→ **TAREAS**:
**A.** Resume el fragmento mostrado en dos oraciones.
**B.** Enumera los verbos con los que el fragmento mostrado expresa lo que a la gente le gusta hacer.

→ **FRAGMENTO MOSTRADO**:
=-=-=

No importa que sea en la Plaza de la República, en París, o en la calle Preciados, en Madrid; tampoco importan los motivos, protestar contra la llamada "ley de seguridad global" o ir de escaparates: lo cierto es que a la gente nos gusta juntarnos, unirnos, aglomerarnos, casi tanto como al coronavirus viajar de boca en boca y recorrer mundo. Me imagino que los sociólogos y los biólogos tendrán una explicación para esa tendencia humana al espíritu gregario, tan fuerte que desafía incluso al instinto de supervivencia y a las más elementales recomendaciones sanitarias. Debe de ser una instrucción impresa en el código genético, un mandamiento oculto de la especie muy anterior a los días en que nos columpiábamos de los árboles, quizá de cuando éramos cardumen o percebes aferrados a las rocas y había que apretarse todos juntos para aguantar la marejada y ponérselo difícil a los depredadores. ¿Dónde va Vicente? Donde va la gente.

=-=-=

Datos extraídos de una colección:
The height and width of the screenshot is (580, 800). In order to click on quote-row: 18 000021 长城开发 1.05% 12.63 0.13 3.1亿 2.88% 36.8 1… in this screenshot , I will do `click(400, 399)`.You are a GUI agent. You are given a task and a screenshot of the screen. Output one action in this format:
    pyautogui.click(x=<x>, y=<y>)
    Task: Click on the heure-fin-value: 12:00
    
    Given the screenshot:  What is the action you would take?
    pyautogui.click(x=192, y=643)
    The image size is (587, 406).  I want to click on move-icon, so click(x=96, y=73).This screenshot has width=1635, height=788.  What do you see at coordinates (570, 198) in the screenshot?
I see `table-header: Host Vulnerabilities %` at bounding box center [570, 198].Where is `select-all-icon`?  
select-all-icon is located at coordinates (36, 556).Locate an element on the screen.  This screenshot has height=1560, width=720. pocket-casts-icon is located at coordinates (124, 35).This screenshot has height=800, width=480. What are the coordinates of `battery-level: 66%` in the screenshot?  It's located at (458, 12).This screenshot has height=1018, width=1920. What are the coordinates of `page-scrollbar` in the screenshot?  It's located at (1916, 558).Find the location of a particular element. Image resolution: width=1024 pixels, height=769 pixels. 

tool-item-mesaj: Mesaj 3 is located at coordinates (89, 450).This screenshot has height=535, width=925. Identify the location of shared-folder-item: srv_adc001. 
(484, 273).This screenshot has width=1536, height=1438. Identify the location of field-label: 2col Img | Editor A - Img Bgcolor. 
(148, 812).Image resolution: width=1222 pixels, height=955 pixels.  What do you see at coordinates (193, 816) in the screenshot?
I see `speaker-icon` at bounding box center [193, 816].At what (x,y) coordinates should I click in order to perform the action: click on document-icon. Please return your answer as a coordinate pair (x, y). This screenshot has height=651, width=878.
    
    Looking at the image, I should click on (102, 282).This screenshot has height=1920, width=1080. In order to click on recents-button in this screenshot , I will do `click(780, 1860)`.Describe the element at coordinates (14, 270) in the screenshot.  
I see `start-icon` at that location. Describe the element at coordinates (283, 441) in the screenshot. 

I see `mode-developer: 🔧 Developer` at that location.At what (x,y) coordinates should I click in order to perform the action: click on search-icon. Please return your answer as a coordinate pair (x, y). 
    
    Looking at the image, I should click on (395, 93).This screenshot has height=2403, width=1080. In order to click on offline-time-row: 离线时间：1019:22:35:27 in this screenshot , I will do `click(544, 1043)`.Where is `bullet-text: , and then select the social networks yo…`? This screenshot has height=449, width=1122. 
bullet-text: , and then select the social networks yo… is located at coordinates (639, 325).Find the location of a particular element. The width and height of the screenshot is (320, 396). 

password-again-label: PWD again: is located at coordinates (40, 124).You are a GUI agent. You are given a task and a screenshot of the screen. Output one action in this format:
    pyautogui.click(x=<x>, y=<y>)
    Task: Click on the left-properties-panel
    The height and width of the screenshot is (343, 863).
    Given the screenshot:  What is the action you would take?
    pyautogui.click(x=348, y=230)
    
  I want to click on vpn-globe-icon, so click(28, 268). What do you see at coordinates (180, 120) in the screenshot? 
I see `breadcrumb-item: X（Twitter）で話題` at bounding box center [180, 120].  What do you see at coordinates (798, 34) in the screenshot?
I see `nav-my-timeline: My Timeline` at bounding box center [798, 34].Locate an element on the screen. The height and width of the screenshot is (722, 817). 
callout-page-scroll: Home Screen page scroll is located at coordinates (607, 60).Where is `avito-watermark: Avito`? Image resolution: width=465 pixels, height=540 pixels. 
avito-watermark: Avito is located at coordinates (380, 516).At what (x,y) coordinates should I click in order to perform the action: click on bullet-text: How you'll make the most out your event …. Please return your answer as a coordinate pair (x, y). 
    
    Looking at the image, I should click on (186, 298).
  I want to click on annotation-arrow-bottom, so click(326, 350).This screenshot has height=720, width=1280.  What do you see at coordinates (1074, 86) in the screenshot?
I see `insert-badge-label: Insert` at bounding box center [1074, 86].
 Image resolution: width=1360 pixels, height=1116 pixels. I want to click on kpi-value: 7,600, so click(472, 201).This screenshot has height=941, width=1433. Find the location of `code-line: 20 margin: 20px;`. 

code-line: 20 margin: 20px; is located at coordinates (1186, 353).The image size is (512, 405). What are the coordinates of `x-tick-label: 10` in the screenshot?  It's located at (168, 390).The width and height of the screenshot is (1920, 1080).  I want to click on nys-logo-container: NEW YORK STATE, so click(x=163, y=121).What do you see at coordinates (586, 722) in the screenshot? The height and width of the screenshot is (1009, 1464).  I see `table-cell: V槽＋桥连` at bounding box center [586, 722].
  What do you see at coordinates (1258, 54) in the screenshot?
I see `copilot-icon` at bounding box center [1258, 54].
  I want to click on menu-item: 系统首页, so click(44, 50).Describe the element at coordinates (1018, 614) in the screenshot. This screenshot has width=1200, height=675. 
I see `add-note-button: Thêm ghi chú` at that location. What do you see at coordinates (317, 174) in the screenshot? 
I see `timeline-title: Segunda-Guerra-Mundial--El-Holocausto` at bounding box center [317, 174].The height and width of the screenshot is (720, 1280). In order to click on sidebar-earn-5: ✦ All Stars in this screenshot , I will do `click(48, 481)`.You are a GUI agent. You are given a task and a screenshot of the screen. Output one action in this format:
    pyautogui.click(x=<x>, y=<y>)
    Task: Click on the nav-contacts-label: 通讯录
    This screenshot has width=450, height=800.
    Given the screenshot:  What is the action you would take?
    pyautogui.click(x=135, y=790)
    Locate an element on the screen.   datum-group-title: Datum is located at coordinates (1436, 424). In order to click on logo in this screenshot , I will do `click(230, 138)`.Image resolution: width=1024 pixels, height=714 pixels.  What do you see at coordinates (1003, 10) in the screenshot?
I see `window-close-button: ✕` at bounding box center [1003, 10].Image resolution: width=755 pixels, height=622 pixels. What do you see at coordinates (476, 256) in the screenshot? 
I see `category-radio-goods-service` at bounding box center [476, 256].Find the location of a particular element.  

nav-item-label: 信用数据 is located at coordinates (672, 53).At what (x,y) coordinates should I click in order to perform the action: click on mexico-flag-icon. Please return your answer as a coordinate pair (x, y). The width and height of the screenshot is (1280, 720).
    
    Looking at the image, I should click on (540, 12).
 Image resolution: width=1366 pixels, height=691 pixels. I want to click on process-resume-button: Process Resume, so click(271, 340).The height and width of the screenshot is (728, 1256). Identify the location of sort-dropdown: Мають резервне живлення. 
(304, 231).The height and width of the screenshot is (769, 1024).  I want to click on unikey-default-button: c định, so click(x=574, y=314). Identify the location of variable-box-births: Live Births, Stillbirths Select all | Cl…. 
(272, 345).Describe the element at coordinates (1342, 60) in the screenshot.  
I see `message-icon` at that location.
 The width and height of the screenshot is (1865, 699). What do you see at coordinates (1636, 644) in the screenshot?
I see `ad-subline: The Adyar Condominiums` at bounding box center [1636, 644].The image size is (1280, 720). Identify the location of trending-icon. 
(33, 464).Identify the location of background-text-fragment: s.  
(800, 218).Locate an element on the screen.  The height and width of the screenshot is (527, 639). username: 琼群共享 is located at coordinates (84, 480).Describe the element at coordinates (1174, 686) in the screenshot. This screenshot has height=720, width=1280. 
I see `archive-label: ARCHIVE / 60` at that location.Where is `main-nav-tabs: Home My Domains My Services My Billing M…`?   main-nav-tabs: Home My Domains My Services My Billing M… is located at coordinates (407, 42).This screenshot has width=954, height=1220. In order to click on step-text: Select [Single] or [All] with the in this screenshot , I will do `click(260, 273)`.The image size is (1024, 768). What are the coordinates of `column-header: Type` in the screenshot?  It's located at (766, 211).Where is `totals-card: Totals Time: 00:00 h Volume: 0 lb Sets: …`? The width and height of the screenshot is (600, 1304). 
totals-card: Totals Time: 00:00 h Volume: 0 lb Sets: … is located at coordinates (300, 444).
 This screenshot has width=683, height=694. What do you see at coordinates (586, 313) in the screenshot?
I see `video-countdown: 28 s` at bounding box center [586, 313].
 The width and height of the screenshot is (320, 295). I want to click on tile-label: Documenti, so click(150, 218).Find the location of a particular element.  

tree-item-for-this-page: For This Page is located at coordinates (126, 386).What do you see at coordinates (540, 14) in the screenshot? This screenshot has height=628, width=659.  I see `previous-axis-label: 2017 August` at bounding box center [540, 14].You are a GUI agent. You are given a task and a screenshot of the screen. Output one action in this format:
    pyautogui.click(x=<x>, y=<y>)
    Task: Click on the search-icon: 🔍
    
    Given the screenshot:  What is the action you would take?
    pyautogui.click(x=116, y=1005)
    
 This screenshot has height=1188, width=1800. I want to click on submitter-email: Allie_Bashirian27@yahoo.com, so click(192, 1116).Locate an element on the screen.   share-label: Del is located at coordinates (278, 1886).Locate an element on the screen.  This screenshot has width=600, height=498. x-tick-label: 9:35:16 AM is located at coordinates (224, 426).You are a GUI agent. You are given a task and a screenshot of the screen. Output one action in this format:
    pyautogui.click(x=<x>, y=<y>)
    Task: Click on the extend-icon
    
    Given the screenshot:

=-=-=

→ **RESPUESTAS EN ORDEN**:
**A.** A la gente le gusta juntarse y aglomerarse, sea en la Plaza de la República de París o en la calle Preciados de Madrid, y tanto para protestar como para ir de escaparates, casi tanto como al coronavirus le gusta viajar de boca en boca. Esa tendencia gregaria desafía incluso el instinto de supervivencia y las recomendaciones sanitarias, y el fragmento supone que debe de ser una instrucción del código genético, quizá de cuando había que apretarse todos juntos para aguantar la marejada y ponérselo difícil a los depredadores.

**B.** juntarnos, unirnos, aglomerarnos